SPACE WIRE
British forces make little headway as Iraqi militia stay put in Basra
BASRA, Iraq (AFP) Apr 03, 2003
British forces battling to take control of Basra came under fire Thursday as they made further incursions into the main southern city where officials warned some 1,000 Iraqi militiamen were still holding out.

The British troops made little headway, advancing only one kilometre (less than a mile) from the south in the direction of the city centre, according to an AFP correspondent on the outskirts.

Iraqi forces aimed rocket-propelled grenades and machine-gun fire at British positions and an Iraqi T-55 tank was seen advancing towards the frontline, according to a journalist embedded with the British troops.

But British troops, known as Desert Rats, destroyed the tank and a bunker, and captured 12 Iraqi prisoners of war as they established what they called an advanced vehicle checkpoint.

Lieutenant Colonel David Paterson said the aim of the checkpoint was to "poke a toe into Basra to see what happens."

"The purpose is to get information from the civilians going in and out of the city about what is happening right inside," he added.

"We need to establish that interface because we need to know the conditions there before we go into Basra."

The British forces' chief spokesman Colonel Chris Vernon said that "there are somewhere around a thousand" irregular Iraqi troops within the city.

"It's quite clear that elements of (the Iraqi army's) 51 brigade that we gave an opportunity to capitulate have pulled back inside," he added.

The spokesman said that it was impossible to put a figure on the number of regular troops still inside the city, as many were changing in and out of uniform.

But he said that many were being forced to fight by the militia and had abandoned much of their equipment on the outskirts of the city.

Vernon said the British had no immediate plans to launch an all-out assault on the city but they were able to stage incursions on a regular basis.

"We are in and out as we see fit. We will go in, come out, and one day we will stay."

Britain's Defence Secretary Geoff Hoon said the campaign to take control of Basra was well on course.

"Key suburbs of Basra have been taken. We can move further into the city," Hoon told parliament in London Thursday.

TRY IT >> Continue the news report on British forces in Basra, starting right after its last sentence. The material that comes next has nothing to do with this.

DATA SECTION >>
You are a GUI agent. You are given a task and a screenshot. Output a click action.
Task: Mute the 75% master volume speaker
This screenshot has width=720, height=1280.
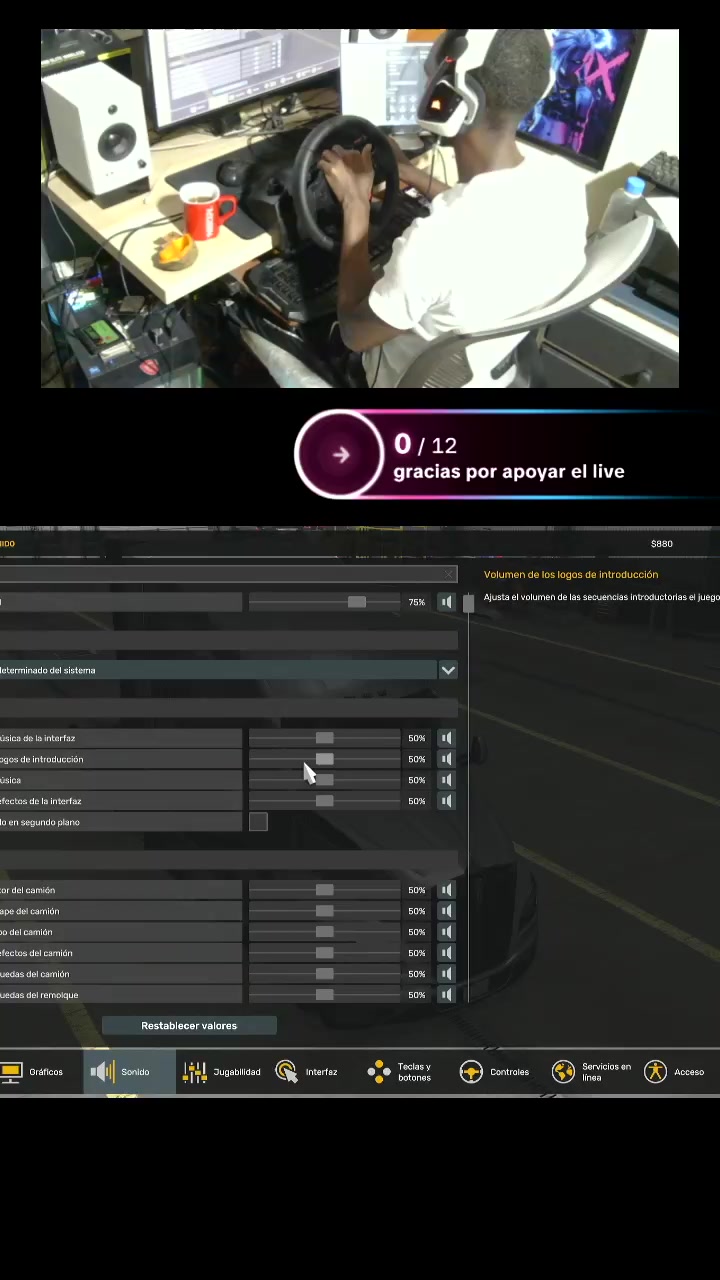pyautogui.click(x=447, y=602)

TASK RESULT >>
But Iraqi Information Minister Mohammad Said al-Sahhaf rejected any suggestion that Basra was on the verge of being captured.

"Basra is still there. She is strong. All the Iraqi units are there," he told a press conference in Baghdad.

Vernon denied that British troops were besieging Basra, saying that a passage in the northeast had been left "entirely open" for residents to come and go.

He also said that residents inside the city had provided intelligence on members of the ruling Baath party. "They are telling us where the Baath party is meeting and within hours that meeting place will no longer exist."

Some 3,500 Iraqi prisoners of war were being held at a British detention centre around the southern port of Umm Qasr, including several senior military and Baath party officials who were also "giving some pretty good intelligence", Vernon said.

The coalition had hoped that the Shiite Muslim residents of Basra would rise up in an echo of a revolt after the end of the last Gulf War 1991 which was brutally crushed by Saddam.

But Vernon said locals had not forgotten how they were left to meet their fate in 1991 and were still reluctant to believe Saddam's days were numbered.

"The legacy created by that is making it very, very difficult to achieve what we are trying to do."

British soldiers manning checkpoints into Basra began giving out leaflets to Iraqis on Thursday.

"This time we won't abandon you. Be patient, together we will win," read the leaflet, which showed a British soldier shaking hands with an Iraqi man.